WHAT IS BEING ASKED:
The required lines are those that contain "computer"; pull them out of the data and copy them.
============
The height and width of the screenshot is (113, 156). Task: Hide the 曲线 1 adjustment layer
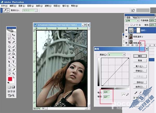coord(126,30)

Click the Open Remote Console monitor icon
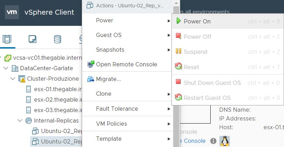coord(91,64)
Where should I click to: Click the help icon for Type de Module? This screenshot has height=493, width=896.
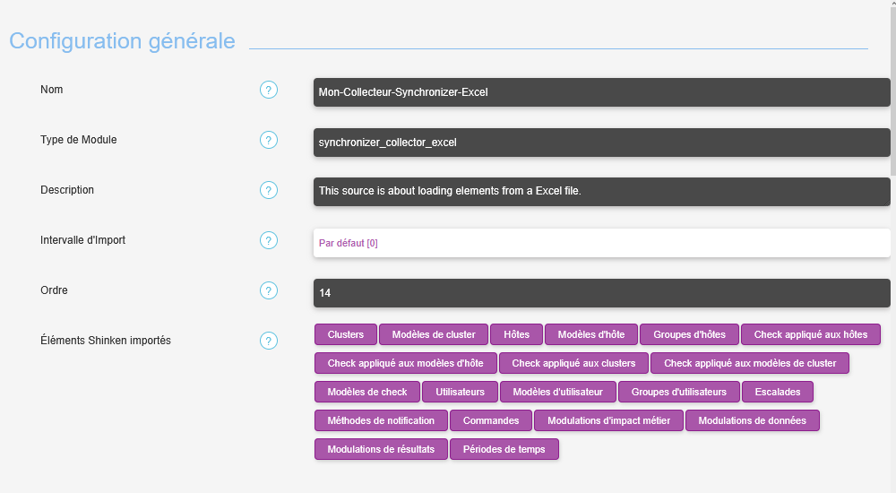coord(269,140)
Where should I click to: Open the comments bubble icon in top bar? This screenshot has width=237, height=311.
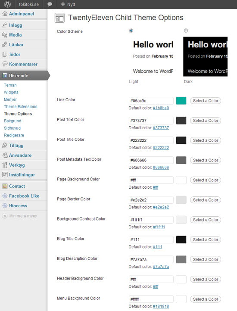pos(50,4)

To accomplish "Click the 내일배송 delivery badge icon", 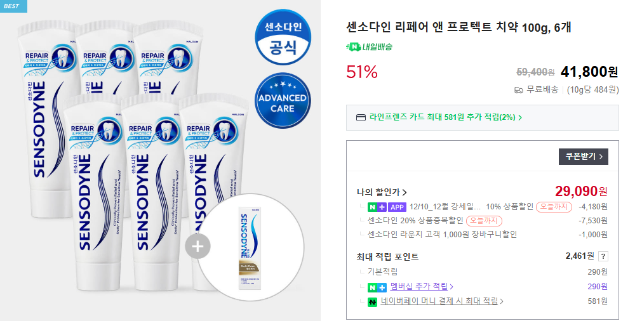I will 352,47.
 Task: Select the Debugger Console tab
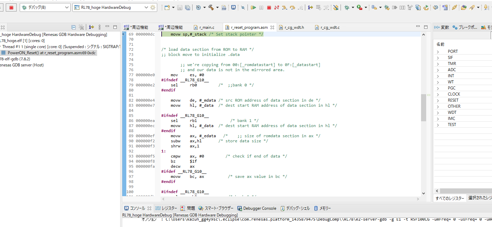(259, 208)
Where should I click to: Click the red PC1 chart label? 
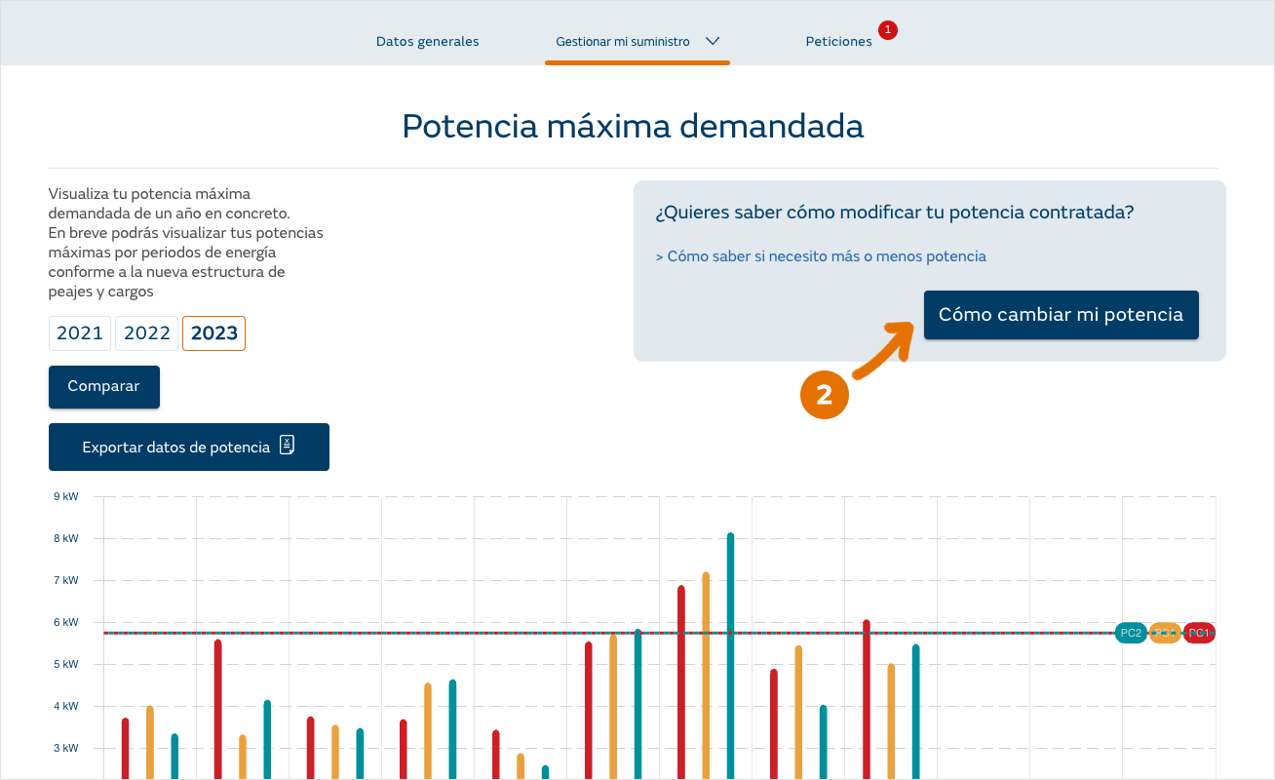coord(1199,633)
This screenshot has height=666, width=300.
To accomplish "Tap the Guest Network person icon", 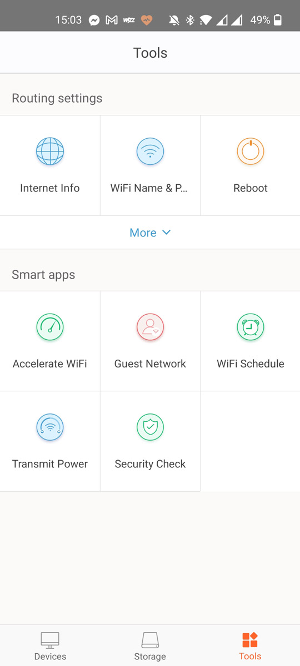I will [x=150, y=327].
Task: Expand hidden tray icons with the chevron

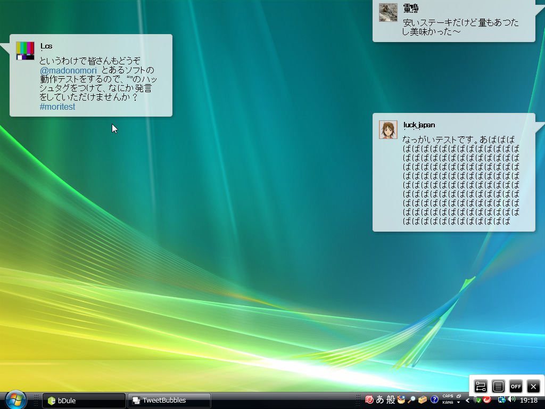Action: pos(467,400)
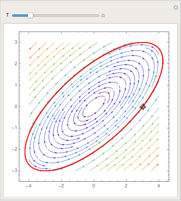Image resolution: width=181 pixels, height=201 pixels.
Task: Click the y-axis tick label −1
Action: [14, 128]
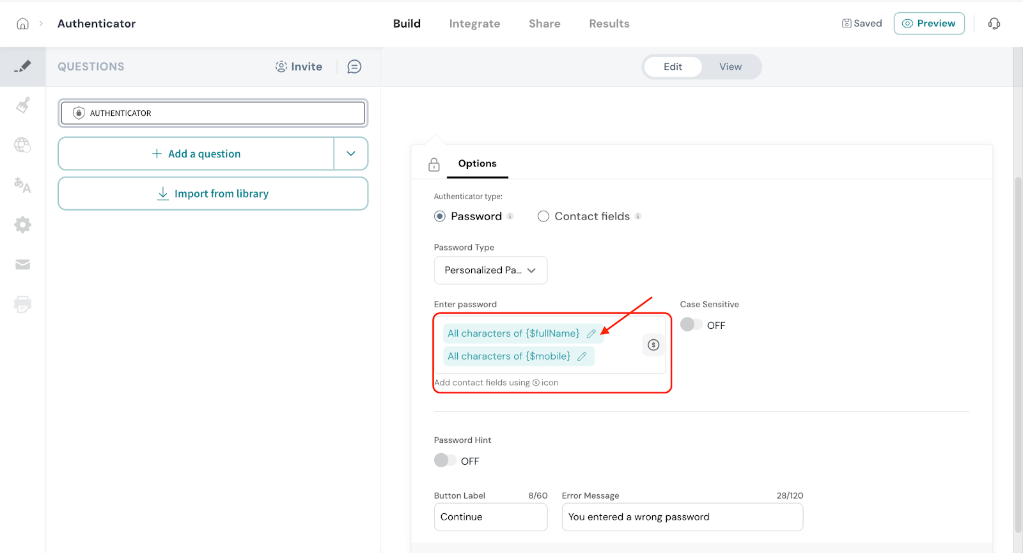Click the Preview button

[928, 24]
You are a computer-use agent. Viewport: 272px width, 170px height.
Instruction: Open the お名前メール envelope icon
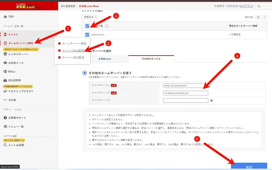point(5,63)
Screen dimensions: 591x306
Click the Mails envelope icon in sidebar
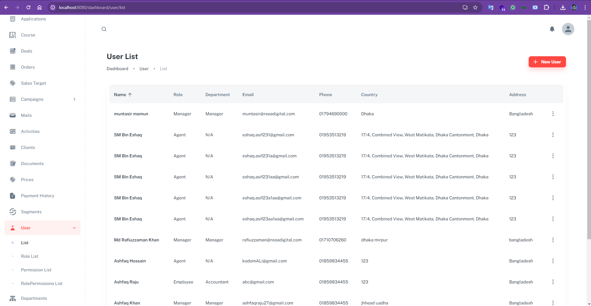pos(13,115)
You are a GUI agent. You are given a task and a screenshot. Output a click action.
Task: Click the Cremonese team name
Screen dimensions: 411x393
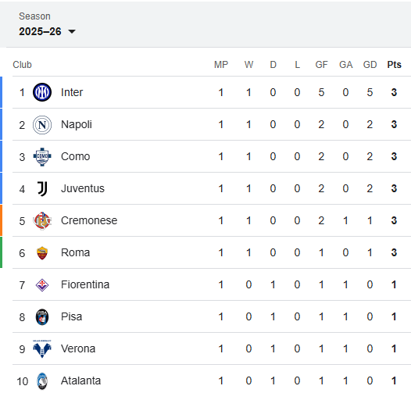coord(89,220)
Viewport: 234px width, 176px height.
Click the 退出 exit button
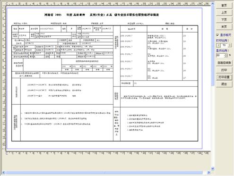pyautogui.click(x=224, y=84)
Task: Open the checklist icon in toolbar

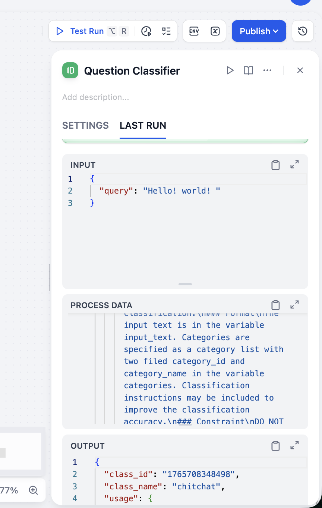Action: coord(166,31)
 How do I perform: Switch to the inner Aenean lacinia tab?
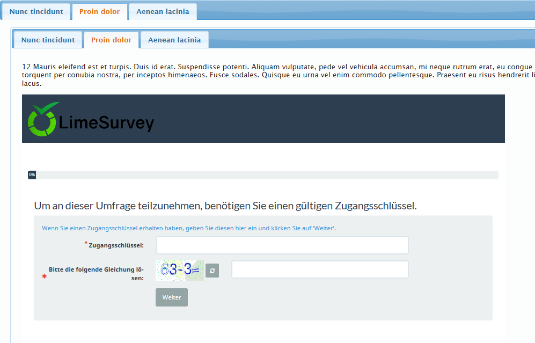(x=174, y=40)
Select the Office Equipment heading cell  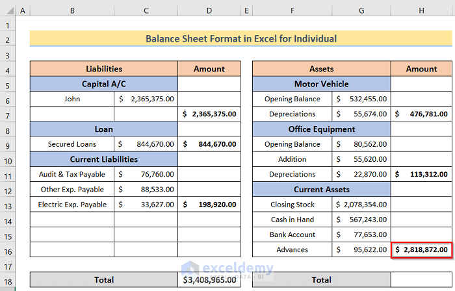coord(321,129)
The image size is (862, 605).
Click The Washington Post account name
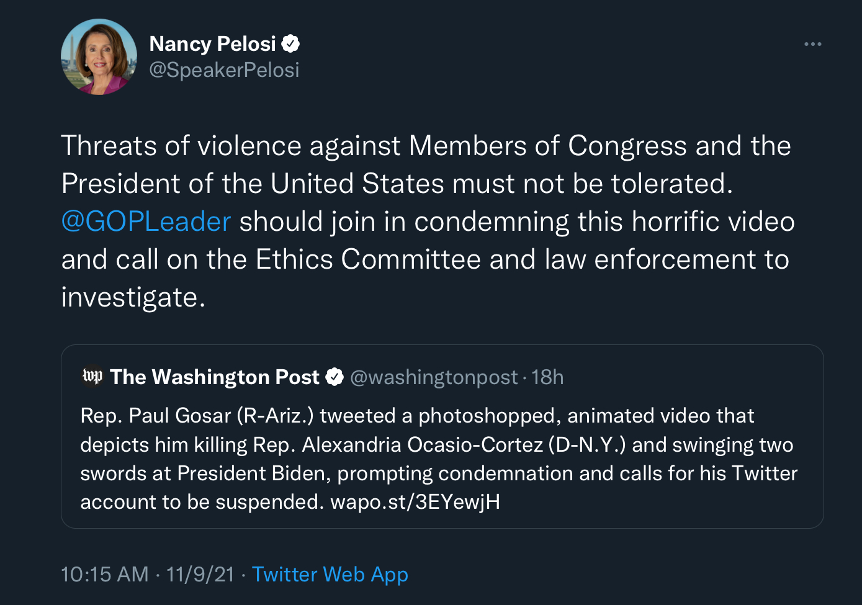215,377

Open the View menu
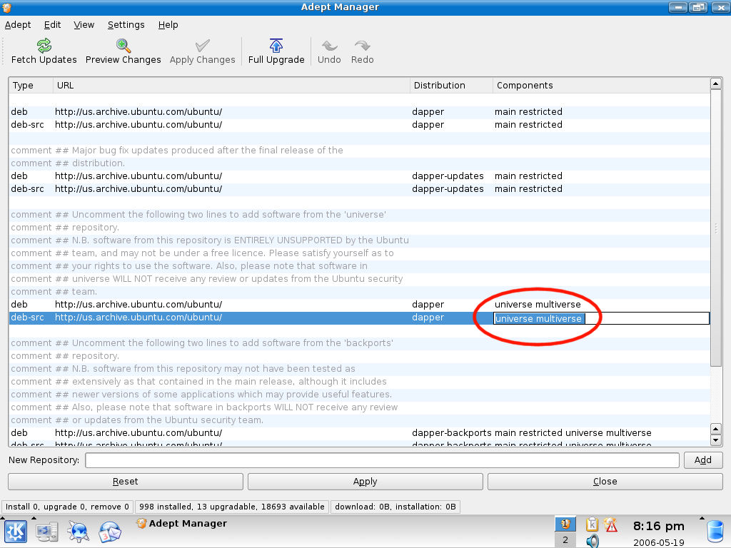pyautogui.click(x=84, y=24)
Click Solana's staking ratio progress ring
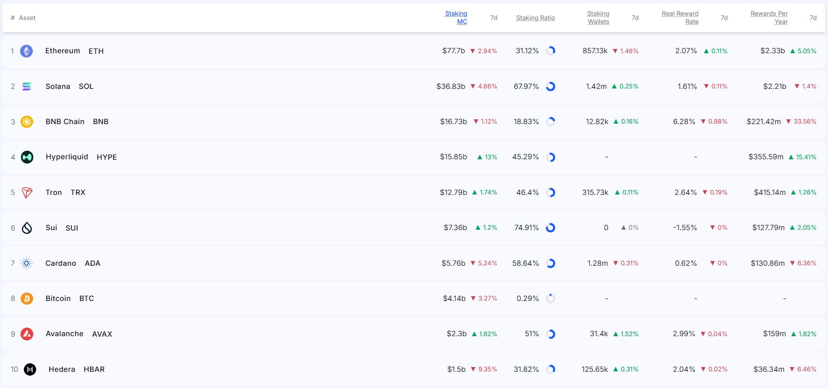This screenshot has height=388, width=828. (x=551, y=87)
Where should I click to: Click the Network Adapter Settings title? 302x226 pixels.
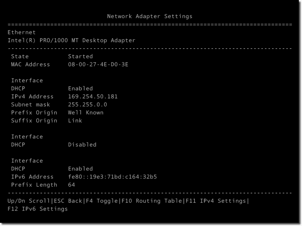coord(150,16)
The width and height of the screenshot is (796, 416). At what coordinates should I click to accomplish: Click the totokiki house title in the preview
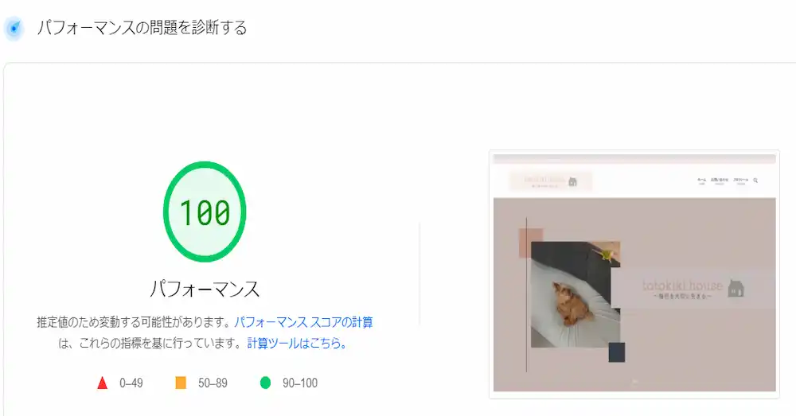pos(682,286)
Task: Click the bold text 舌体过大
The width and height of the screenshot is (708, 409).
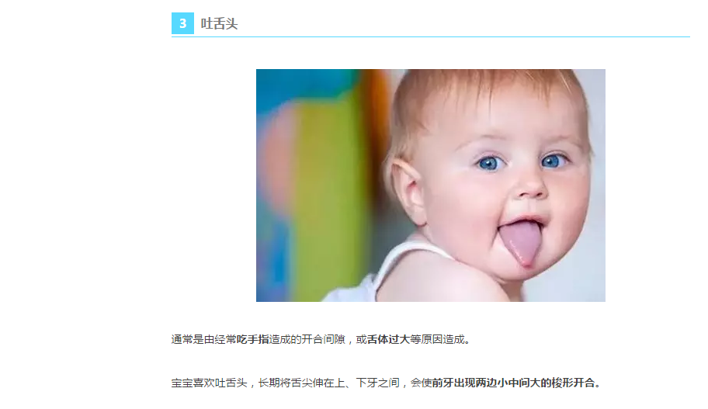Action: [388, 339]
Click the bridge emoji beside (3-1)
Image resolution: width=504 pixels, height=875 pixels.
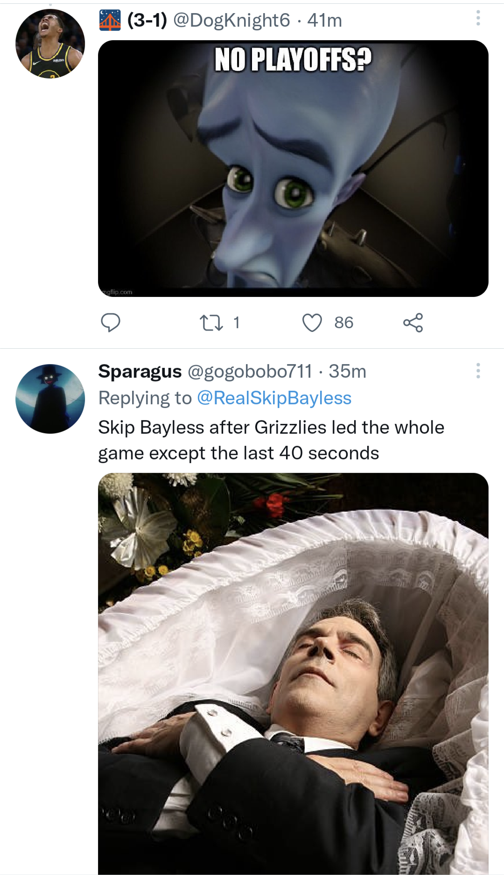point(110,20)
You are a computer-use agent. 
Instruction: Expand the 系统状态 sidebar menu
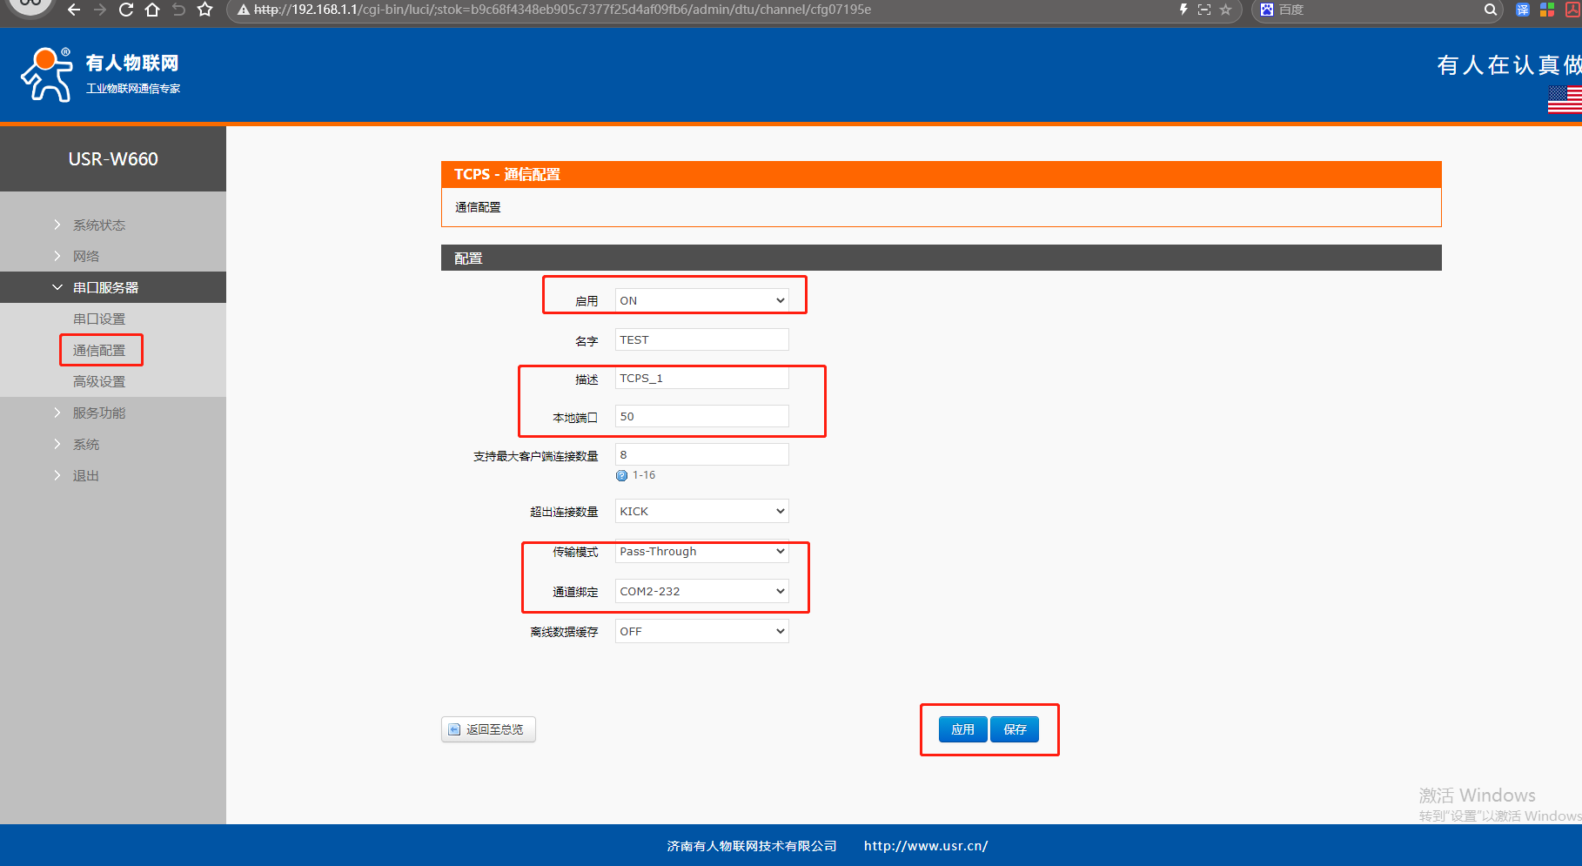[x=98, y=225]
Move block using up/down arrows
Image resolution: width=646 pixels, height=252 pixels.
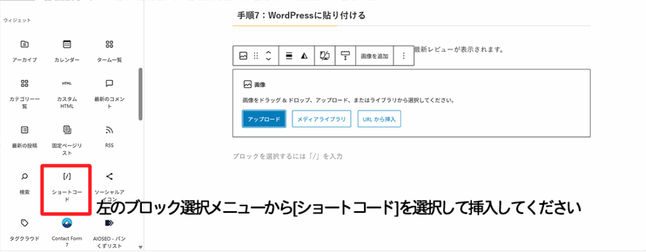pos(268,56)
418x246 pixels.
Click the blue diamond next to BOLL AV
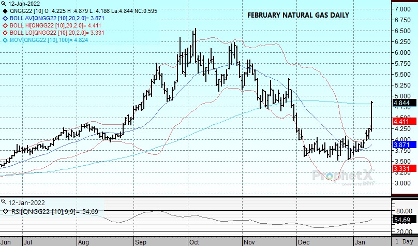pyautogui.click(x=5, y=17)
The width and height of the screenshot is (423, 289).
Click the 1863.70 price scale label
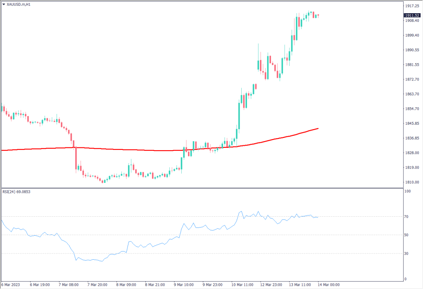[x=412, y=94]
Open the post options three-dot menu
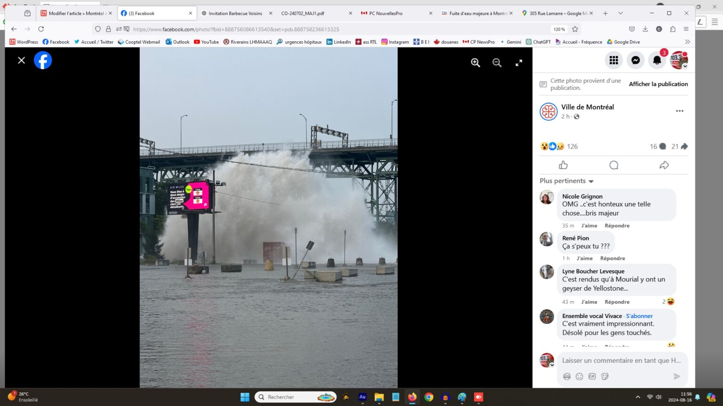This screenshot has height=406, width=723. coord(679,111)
============
ANSWER:
You are a computer-use agent. Viewport: 272px width, 170px height.
You are a computer-use agent. 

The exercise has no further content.